Hernández sostiene que las causas de esta situación son modificables y que, por tanto, la respuesta depende de decisiones políticas. «La inestabilidad laboral se puede solventar, las condiciones laborales se pueden solventar, las cargas laborales y los ratios se pueden solventar», afirma. Recuerda que en Canarias solo se han resuelto dos procesos selectivos en unos veinte años, con una última OPE de 2019 y una anterior de 2007, lo que provoca tasas de eventualidad muy elevadas y empuja a muchos profesionales a buscar salidas con mayor estabilidad. A su juicio, la vocación no es el problema, porque «esta profesión es una profesión muy vocacional y la vocación aquí no falta», sino la ausencia de condiciones que permitan seguir ejerciendo sin sacrificar la vida personal.

El representante sindical vincula esta precariedad con la falta de conciliación y resume la situación con una frase que considera recurrente entre los profesionales: «Esta profesión te exige que trabajes como si no tuvieras familia y luego se te exige que tengas familia como si no tuvieras trabajo». Hernández afirma que en el sistema público sanitario canario no existen medidas suficientes para compatibilizar la vida laboral y familiar, pese a que ese factor podría ser decisivo para frenar el abandono de la profesión. También alerta del impacto sobre la salud mental, al señalar que la sobrecarga, la ansiedad y el estrés laboral provocan problemas graves entre los trabajadores sanitarios.

Ratios insuficientes y urgencias saturadas

Hernández afirma que Canarias necesita entre una y tres enfermeras más por cada mil habitantes para acercarse a ratios medios europeos, y subraya que la falta de sustituciones agrava la presión sobre quienes permanecen en activo. Explica que cuando no se cubren vacaciones, bajas, permisos o incapacidades temporales, la carga asistencial se traslada al resto de la plantilla, con consecuencias directas sobre la calidad del servicio. «Las enfermeras ponen toda su vocación, su esfuerzo y su sacrificio en que eso se note lo menos posible», sostiene, al tiempo que recuerda que son las profesionales sanitarias mejor valoradas por los pacientes.

El secretario general de SATSE Canarias también considera estructural la saturación de las urgencias hospitalarias y extrahospitalarias. Afirma que el sistema sanitario canario «no está adaptado a nuestra población», ni a la residente ni a la población flotante que soportan las islas.
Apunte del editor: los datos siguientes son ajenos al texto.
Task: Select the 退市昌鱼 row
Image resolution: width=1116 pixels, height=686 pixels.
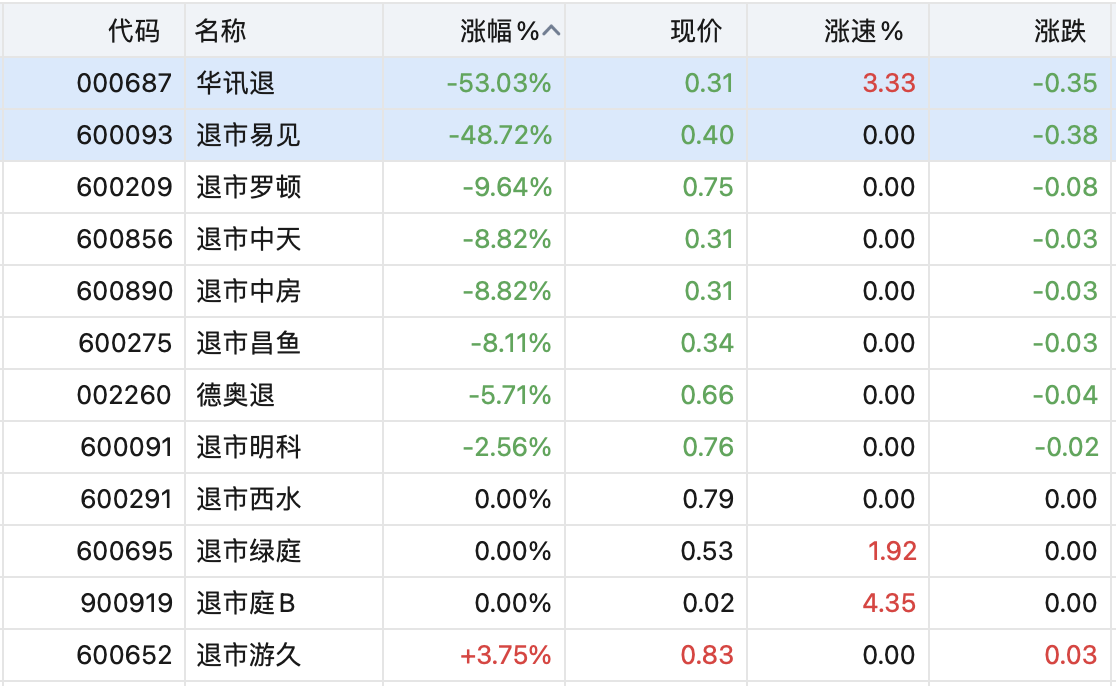Action: pyautogui.click(x=248, y=343)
Reclama actualizar el tamaño, la ubicación y el número de servicios disponibles, y recuerda que ya se había estudiado la necesidad de crear nuevos recursos a través del PLUSCAN. Hernández advierte de que las jornadas maratonianas, los doblajes y el trabajo en condiciones precarias no pueden sostenerse indefinidamente: «Los profesionales son personas» y, si se les mantiene con ratios bajas y cargas excesivas, «llegará un momento en el que la salud falla».